PROBLEM DETAILS: Each line from the one containing "Open the authentication" through the final line of the records is to be repeated exactly, with no additions.

+++

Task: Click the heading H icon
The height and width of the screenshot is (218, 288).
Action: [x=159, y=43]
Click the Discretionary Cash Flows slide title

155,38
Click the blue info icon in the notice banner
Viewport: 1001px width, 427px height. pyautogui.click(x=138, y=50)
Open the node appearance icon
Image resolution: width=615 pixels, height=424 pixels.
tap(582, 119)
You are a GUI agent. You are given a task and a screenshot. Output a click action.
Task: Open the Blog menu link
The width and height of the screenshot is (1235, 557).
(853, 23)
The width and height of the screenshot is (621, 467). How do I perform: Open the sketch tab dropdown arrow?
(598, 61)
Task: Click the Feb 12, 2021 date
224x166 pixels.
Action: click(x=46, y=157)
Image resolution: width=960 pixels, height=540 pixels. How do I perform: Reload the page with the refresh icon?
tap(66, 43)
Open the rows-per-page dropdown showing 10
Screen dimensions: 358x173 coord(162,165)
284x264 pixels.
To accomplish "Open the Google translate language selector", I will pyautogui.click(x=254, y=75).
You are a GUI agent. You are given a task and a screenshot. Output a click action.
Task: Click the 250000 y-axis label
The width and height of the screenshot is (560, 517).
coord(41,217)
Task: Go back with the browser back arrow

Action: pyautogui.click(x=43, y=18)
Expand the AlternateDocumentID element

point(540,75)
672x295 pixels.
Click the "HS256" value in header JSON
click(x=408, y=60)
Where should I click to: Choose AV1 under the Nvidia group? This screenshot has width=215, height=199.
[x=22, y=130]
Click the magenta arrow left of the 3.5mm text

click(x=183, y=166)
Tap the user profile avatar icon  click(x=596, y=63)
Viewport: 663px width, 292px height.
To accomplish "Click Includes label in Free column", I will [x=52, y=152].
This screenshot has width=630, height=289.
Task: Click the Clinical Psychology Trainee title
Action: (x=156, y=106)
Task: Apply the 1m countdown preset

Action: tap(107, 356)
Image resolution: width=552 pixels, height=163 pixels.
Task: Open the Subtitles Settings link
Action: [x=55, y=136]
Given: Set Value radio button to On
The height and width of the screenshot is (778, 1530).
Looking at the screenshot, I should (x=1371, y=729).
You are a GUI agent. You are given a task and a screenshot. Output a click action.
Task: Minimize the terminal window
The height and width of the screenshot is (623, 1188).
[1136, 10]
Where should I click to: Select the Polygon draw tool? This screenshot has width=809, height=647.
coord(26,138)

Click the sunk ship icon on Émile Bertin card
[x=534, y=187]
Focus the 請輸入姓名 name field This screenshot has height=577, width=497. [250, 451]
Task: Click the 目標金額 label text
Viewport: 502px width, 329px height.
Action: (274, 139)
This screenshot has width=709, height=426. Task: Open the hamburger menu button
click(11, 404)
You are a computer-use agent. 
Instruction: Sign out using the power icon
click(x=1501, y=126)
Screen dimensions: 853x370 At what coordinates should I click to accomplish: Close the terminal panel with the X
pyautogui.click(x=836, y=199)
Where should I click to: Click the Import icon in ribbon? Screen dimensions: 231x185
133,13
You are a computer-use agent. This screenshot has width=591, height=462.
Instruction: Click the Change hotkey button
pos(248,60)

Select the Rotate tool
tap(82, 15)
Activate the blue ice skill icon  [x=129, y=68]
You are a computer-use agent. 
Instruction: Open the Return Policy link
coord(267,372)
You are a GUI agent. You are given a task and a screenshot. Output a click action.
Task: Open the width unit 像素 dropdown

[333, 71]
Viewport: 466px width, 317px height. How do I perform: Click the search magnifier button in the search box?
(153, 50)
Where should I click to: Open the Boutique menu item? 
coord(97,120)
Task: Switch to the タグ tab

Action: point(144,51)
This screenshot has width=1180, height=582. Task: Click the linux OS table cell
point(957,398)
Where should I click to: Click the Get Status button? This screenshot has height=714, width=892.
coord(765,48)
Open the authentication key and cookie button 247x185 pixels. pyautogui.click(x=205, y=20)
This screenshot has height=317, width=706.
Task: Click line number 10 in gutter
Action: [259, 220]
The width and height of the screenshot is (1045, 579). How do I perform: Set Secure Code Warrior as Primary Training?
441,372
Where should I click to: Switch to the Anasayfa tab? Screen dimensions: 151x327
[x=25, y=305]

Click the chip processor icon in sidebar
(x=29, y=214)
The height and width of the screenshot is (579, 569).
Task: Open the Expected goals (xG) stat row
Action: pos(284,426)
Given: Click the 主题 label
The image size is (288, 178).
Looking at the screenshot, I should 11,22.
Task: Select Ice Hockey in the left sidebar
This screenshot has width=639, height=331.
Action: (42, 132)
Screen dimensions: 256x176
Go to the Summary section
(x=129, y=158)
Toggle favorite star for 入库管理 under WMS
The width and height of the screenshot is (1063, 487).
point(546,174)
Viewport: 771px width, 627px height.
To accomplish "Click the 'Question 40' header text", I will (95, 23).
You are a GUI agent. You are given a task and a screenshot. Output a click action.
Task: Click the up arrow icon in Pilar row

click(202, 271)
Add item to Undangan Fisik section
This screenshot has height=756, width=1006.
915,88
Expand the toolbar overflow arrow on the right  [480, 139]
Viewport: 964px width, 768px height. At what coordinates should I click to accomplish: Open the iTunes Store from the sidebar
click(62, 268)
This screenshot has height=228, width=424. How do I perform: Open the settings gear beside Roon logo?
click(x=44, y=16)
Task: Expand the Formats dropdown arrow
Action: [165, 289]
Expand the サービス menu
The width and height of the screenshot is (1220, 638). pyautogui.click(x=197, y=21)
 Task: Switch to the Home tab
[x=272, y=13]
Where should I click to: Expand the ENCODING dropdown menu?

+++

RESULT:
Open the authentication key and cookie button 247x185 pixels. pyautogui.click(x=205, y=20)
This screenshot has height=317, width=706.
Task: Click line number 10 in gutter
Action: [259, 220]
The width and height of the screenshot is (1045, 579). How do I perform: Set Secure Code Warrior as Primary Training?
441,372
Where should I click to: Switch to the Anasayfa tab? Screen dimensions: 151x327
[x=25, y=305]

Click the chip processor icon in sidebar
(x=29, y=214)
The height and width of the screenshot is (579, 569).
Task: Open the Expected goals (xG) stat row
Action: pos(284,426)
Given: Click the 主题 label
The image size is (288, 178).
Looking at the screenshot, I should 11,22.
Task: Select Ice Hockey in the left sidebar
This screenshot has width=639, height=331.
Action: (42, 132)
Screen dimensions: 256x176
Go to the Summary section
(x=129, y=158)
Toggle favorite star for 入库管理 under WMS
The width and height of the screenshot is (1063, 487).
point(546,174)
Viewport: 771px width, 627px height.
To accomplish "Click the 'Question 40' header text", I will (95, 23).
You are a GUI agent. You are given a task and a screenshot. Output a click action.
Task: Click the up arrow icon in Pilar row

click(202, 271)
Add item to Undangan Fisik section
This screenshot has height=756, width=1006.
915,88
Expand the toolbar overflow arrow on the right  [480, 139]
Viewport: 964px width, 768px height. At what coordinates should I click to accomplish: Open the iTunes Store from the sidebar
click(62, 268)
This screenshot has height=228, width=424. How do I perform: Open the settings gear beside Roon logo?
click(x=44, y=16)
Task: Expand the Formats dropdown arrow
Action: [165, 289]
Expand the サービス menu
The width and height of the screenshot is (1220, 638). pyautogui.click(x=197, y=21)
 Task: Switch to the Home tab
[x=272, y=13]
Where should I click to: Expand the ENCODING dropdown menu?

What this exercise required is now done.